SELECTED EXCERPT:
----

Well, I have come up to some realization on my stress list. There must be a reason for each.

Just imagine not having eaten for quite a while and the only hope you’ve got is to pick and sell items at the junk shop in order for you to take your first meal after a couple of days. And with the other man inside the bus hating you just because you to failed to keep the street clean.

Imagine if you have to juggle payroll, separation payments and loan applications. Some want their last pay and another one badly wants a new car.

Imagine if you have got a really sick kid at home and the only way to buy those medicines is to work double time by either driving a tricycle or a jeepney and optimize its capacity even with the risk of getting apprehended by a police officer. And one of your passengers is just thinking of traffic laws and having to get to the mall to kill time.

----

Screenshot grounding data
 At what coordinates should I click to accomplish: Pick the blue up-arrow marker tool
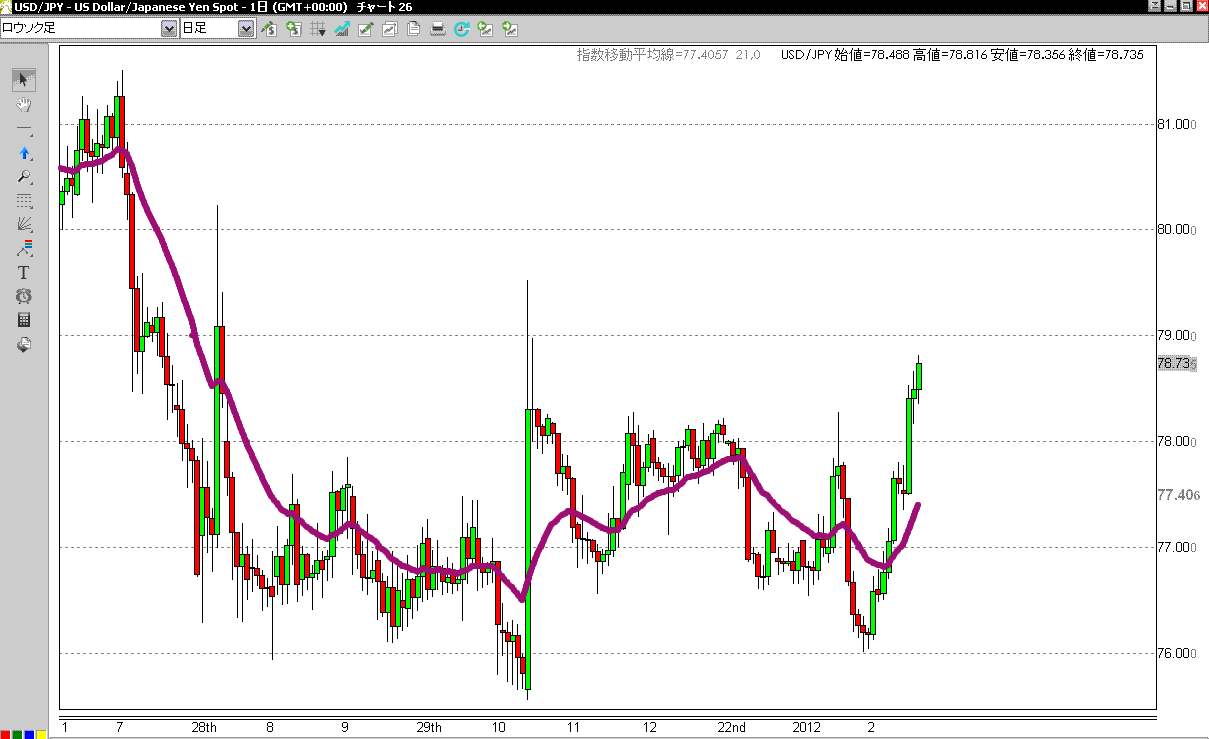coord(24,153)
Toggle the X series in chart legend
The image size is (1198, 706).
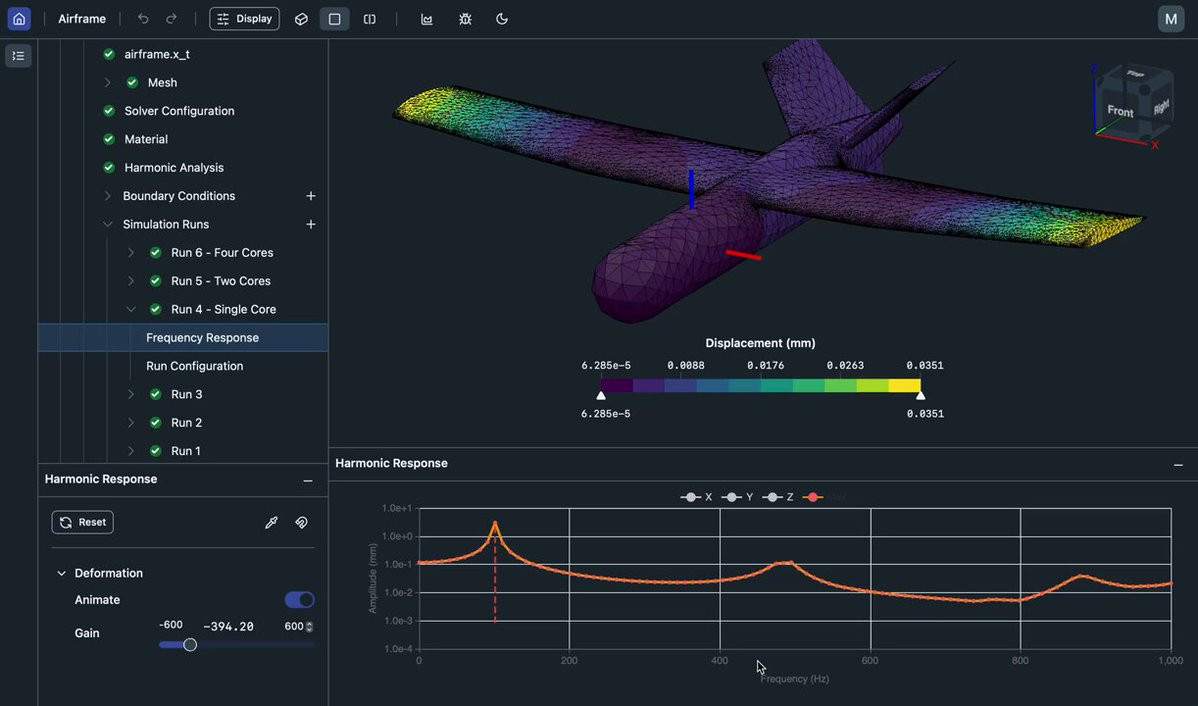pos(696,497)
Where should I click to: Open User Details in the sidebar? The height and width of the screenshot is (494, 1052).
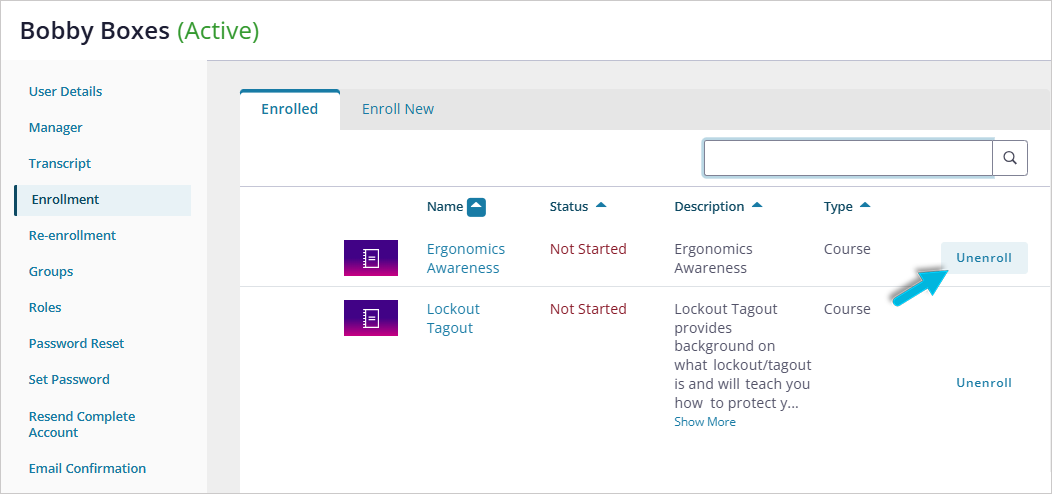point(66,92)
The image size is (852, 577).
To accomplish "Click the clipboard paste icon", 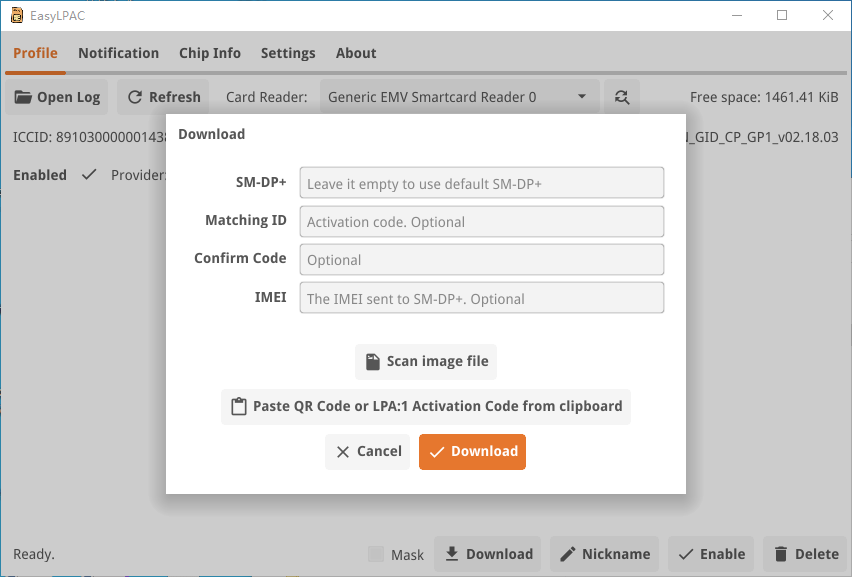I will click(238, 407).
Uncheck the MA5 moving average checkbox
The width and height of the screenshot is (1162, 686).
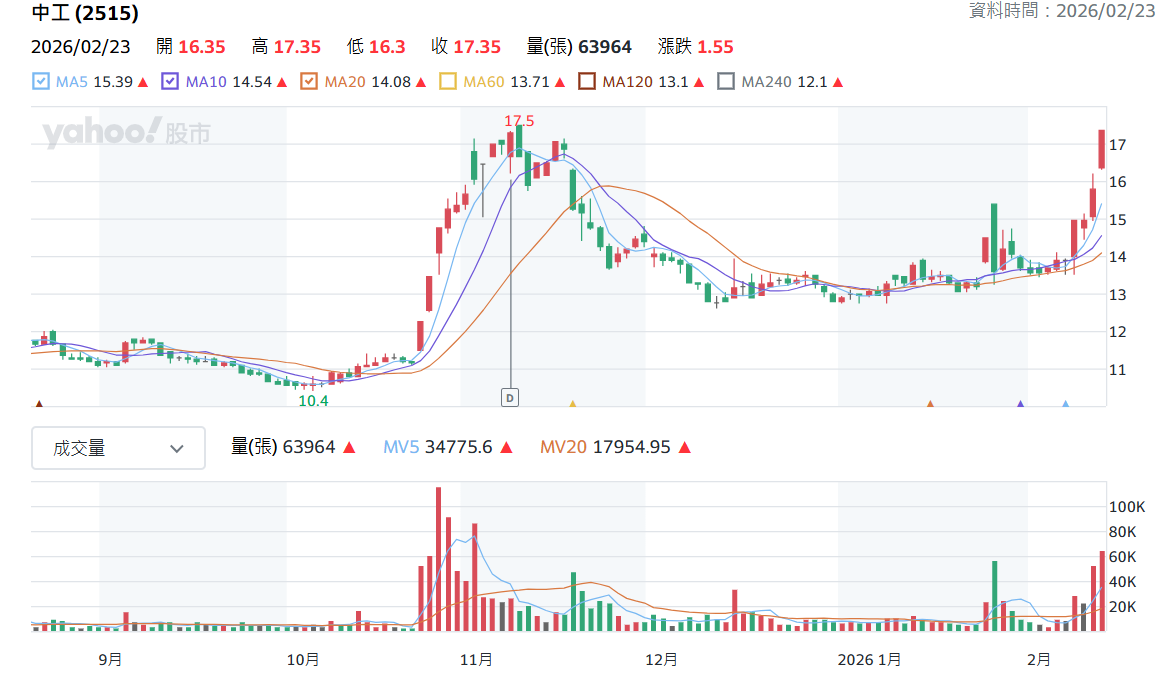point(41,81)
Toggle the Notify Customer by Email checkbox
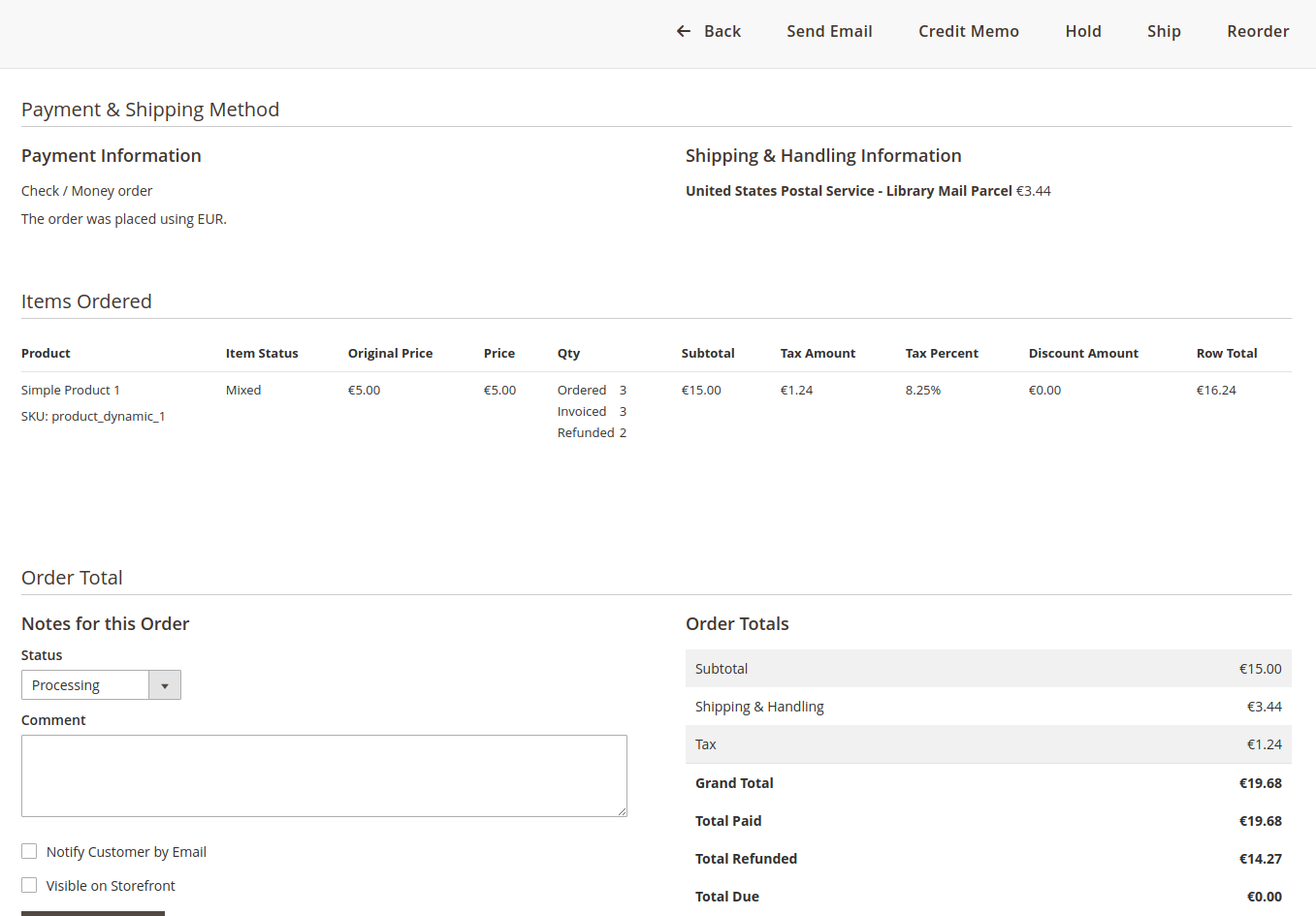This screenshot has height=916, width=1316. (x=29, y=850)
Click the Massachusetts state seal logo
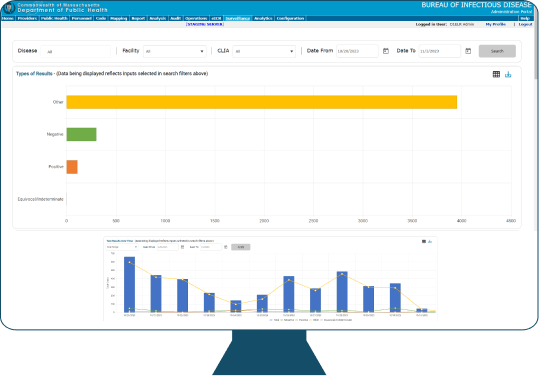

----

WORK TO BE COMPLETED:
In the reflection on stress, which three things does the person in the second imagined situation have to juggle? The data stands apart from the reflection on stress and is unrelated to it.

WORKED SOLUTION:
Payroll, separation payments, and loan applications.